I sit watching and wondering, as I stare contently through my picture window.
The world appears to be a giant hidden sphere of white goddesses, scattered with various grey creatures protruding through the thick white carpet, now completely motionless on there journey towards the heavens.
Life is stagnant, the rivers ripples are gone, the playful squirrels are hidden, birds are not seen fluttering from one tree to the next, all of life seems dead, all but the steady and constant waves of society, as I feel the rumble of the passing train beyond.
Forty years later I’m now looking out the same picture window and now see a white carpet that appears like magic, made up out of a hundred trillion beautifully individual carved snow flakes and together make a bright, expansive and full white carpet. The trees above are leafless but are holding the truth and hope of everlasting spring and yes the birds are less and less active and so are the squirrels but not vacant just fluttering at a slower pace. All but the steady waves of society, as I hear the rumble of the passing train beyond.

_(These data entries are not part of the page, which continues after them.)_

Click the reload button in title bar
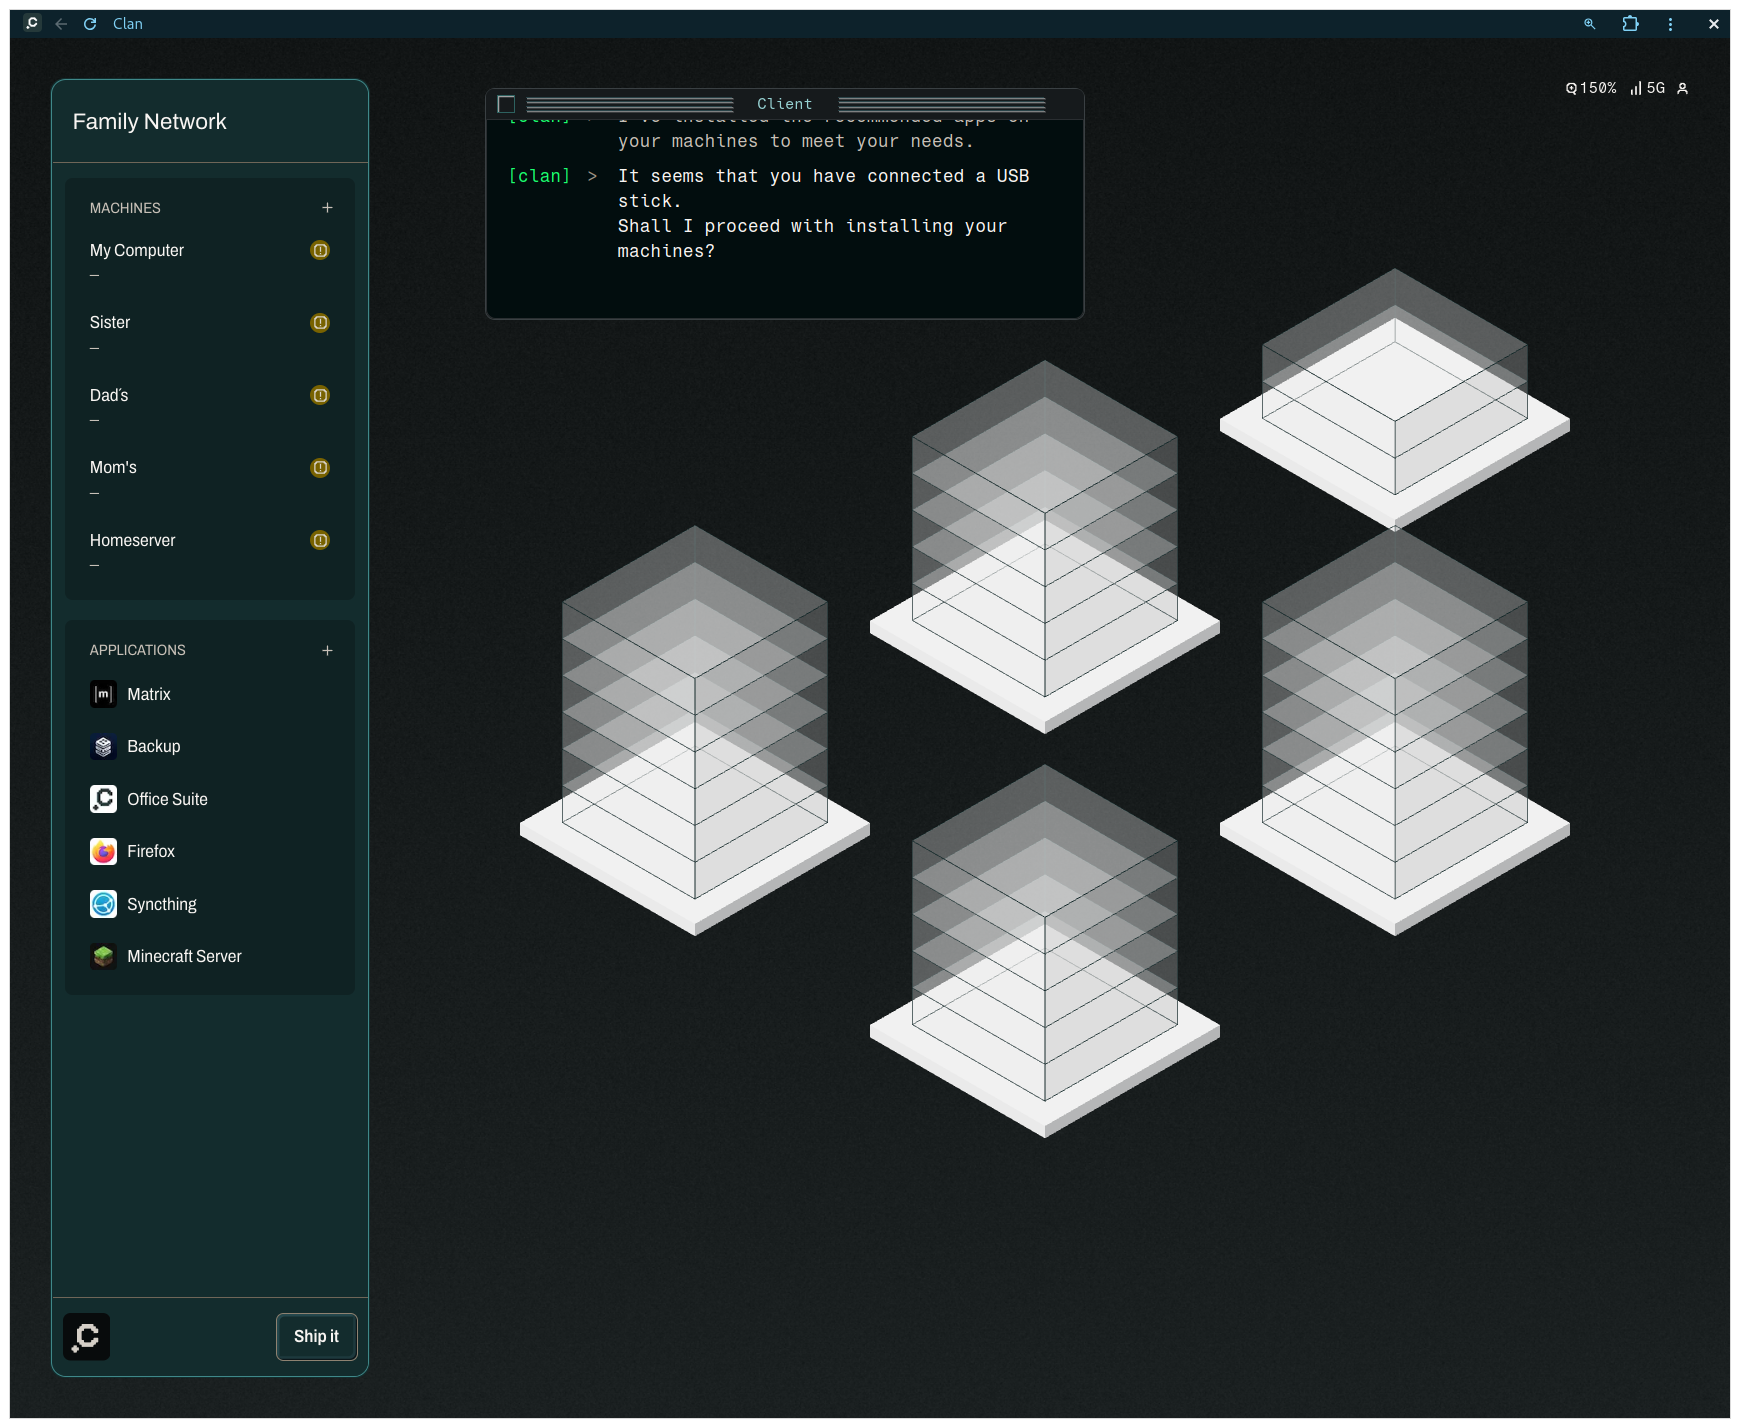1740x1428 pixels. point(90,24)
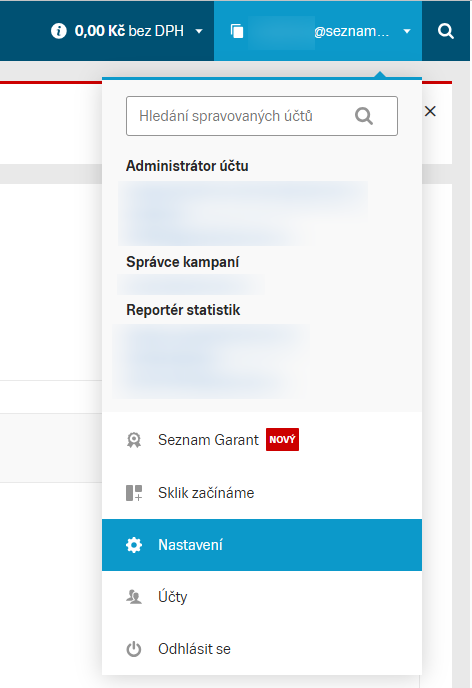
Task: Open the search magnifier in top bar
Action: [446, 31]
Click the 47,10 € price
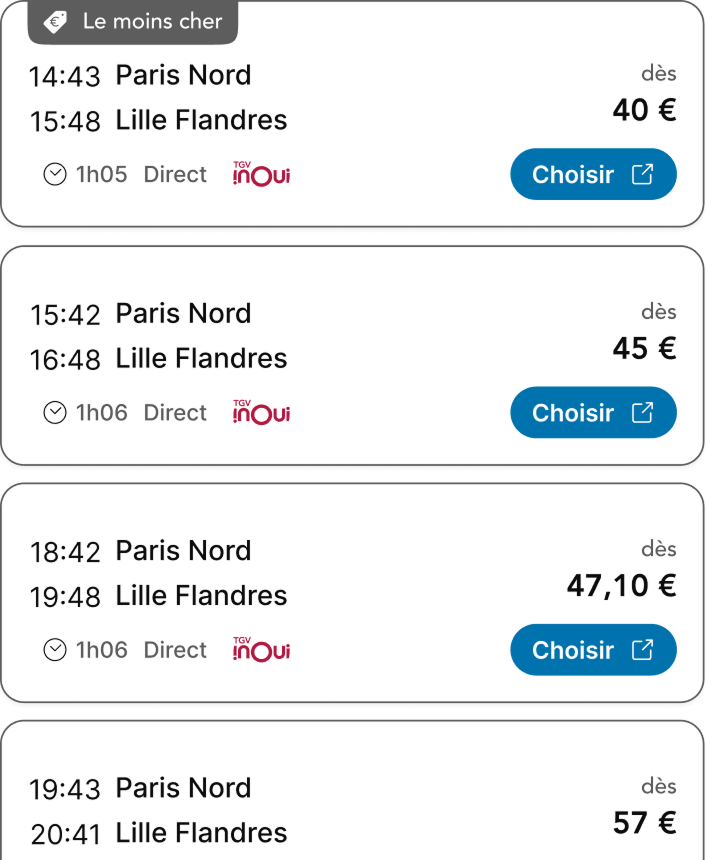This screenshot has width=706, height=860. coord(621,586)
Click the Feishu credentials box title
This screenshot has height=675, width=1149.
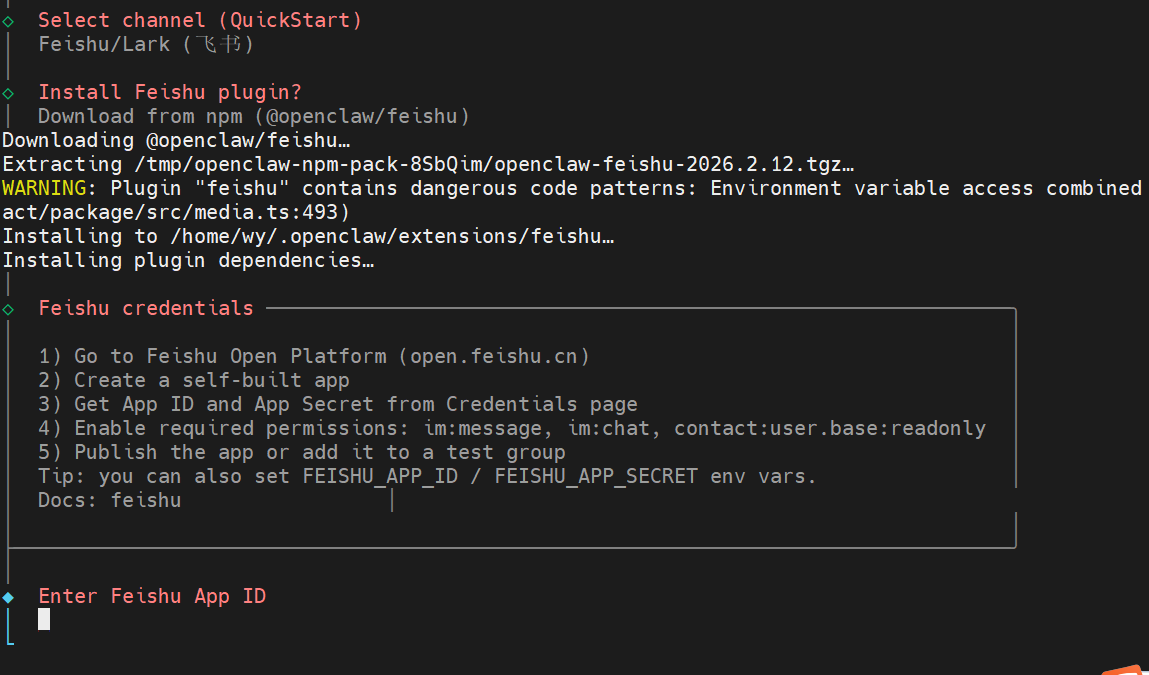point(146,308)
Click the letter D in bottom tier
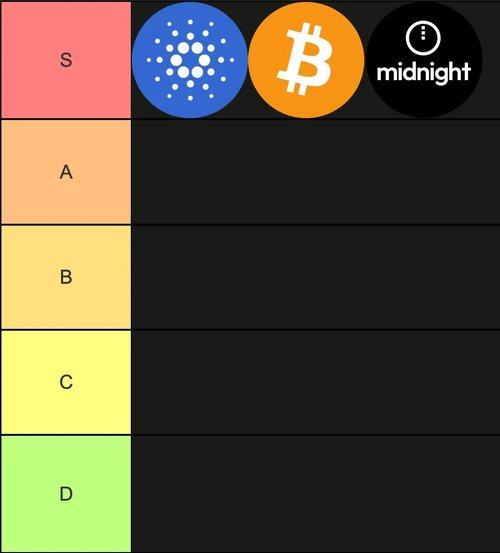Viewport: 500px width, 553px height. [66, 494]
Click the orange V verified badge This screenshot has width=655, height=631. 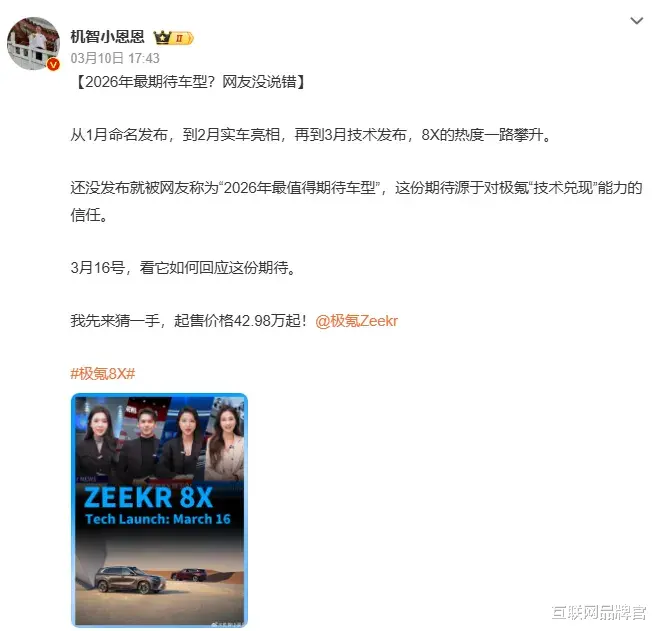[x=53, y=65]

The first two paragraphs of this poem I wrote as a freshman in college and on that particular day and that time in my life I viewed winter through that picture window as a lifeless time with very little beauty and yet the motions of life or the train continued. However forty some years later saw the beauty of the snow and had the patience to wait for birds and squirrels but still hear the trains. So the message is an old one how you see things in your youth can and often will change over time and its very important as an older person to tell the young folks you know that this is true, your views change over time and you can control whether for better or the worst.